Marcela Pagano, diputada independiente, reveló su gestión diplomática parlamentaria para repatriar al gendarme Nahuel Gallo, detenido en Venezuela durante más de un año, iniciada a pedido de la familia. Contactó a Jorge Rodríguez, presidente de la Asamblea Nacional venezolana, vía Oscar Laborde, quien facilitó el vínculo con Delcy Rodríguez. Venezuela mostró disposición a liberarlo y propuso un avión militar, pero prohibiciones aéreas lo impidieron.
Frente a obstáculos logísticos, un asesor de Delcy sugirió usar un avión de la AFA en negociaciones paralelas con la FIFA. Claudio Tapia prestó el avión para un vuelo directo, evitando riesgos en tránsitos. Pagano denunció que el gobierno argentino obstruyó el viaje de la madre y gestiones previas, priorizando política anti-Venezuela sobre el bienestar del gendarme, pese a que le convenía criticar al régimen chavista.

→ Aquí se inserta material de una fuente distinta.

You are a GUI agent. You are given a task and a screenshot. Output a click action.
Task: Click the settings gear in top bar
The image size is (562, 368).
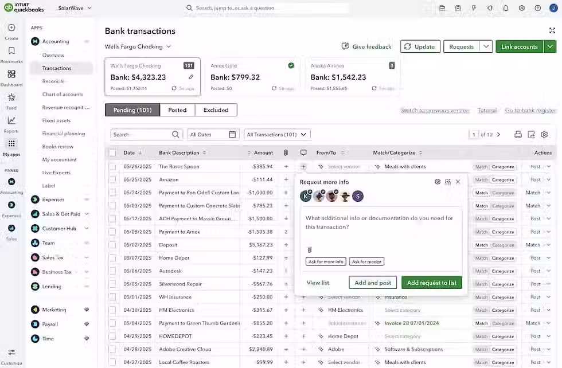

Tras aterrizar de madrugada, Gallo enfrentó protocolos humillantes: obligaron a su pareja y bebé a separarse, lo vistieron de uniforme ante su jefe y lo retienen hace más de 24 horas en el Edificio Sentinela para un debriefing intenso, exprimiendo información por paranoia gubernamental. Pagano acusa lavado de cerebro para que no revele el abandono estatal, y critica la inoperancia en Cancillería post-Diana Mondino.
Figuras como Patricia Bullrich y Montioliva sabían de las gestiones pero bloquearon, usando políticamente a la víctima. Pagano anuncia más gestiones por argentinos varados en zonas de conflicto como Gaza, Ucrania, Irán y Dubái, abandonados por el gobierno de Javier Milei.